I have a bizarre allergy to a common additive in medications (titanium dioxide, yay), so I'm often stuck with either the brand-name or ONE specific generic. Name-brand Allegra D is the only full-strength (as in, not a children's liquid formula) regular allergy medicine I can take that I've found; and for acute allergies I can either take the name-brand dye-free Benadryl gel capsules at $10 for just a few gel capsules or the Great Value (Walmart) knock-off tablets at $4 for 100 tablets. It's so weird and hit-or-miss, and when they switch manufacturers or discover that TiO2 has become a cheaper filler for them now, it's an adventure trying to find something new I can maybe take. tl;dr I spend a lot of time thinking about brands vs generics and am disappointed I don't always get to make the choice based on rational economic reasons
@eeyore Publix has great ketchup AND great graham crackers (and great generic nearly-everything, honestly), but is regionally limited. Can't speak for their tampons, if they have them. It seems to me that instead of just having a generic store brand for everything, they only do store brands of things if they know they can do them well, like their Oreo knockoffs that are WAY better than the "real" thing. If they can't do it well, they don't bother. I grew up with a grocery store that had terrible generics (Giant, at least in the 80s/90s) and so didn't bother to try anything store-brand other than medications until just a few years ago. I'm a total convert now to the Publix way, though. Oh and I'm addicted to Great Value's Crystal Lite knockoff drink mix, but don't tell anyone.

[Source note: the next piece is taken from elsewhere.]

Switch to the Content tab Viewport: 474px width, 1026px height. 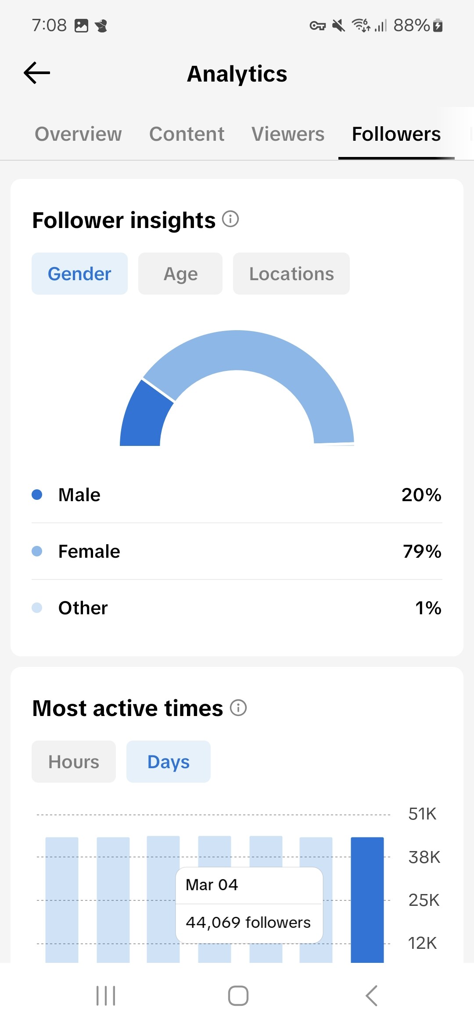(187, 134)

@Stina Success story: I bought those zip-up moisture barriers for my pillows the last time I got new pillows, and they (a) don't get discolored, (b) are easy to wash and (c) seem to have made a difference in our allergies. I love science & technology!
@Stina My mattress was fabulous for 7.5 years, started to sag a tiny bit a couple months ago, and suddenly has deep indentations where we sleep since last month. It's definitely time and my back has been actively reminding me since I noticed (probably just me noticing it more, but the timing is quite inconvenient as I don't think we'll have a chance to shop for a few weeks. Oh, well - it'll just make it feel all the better when it's time).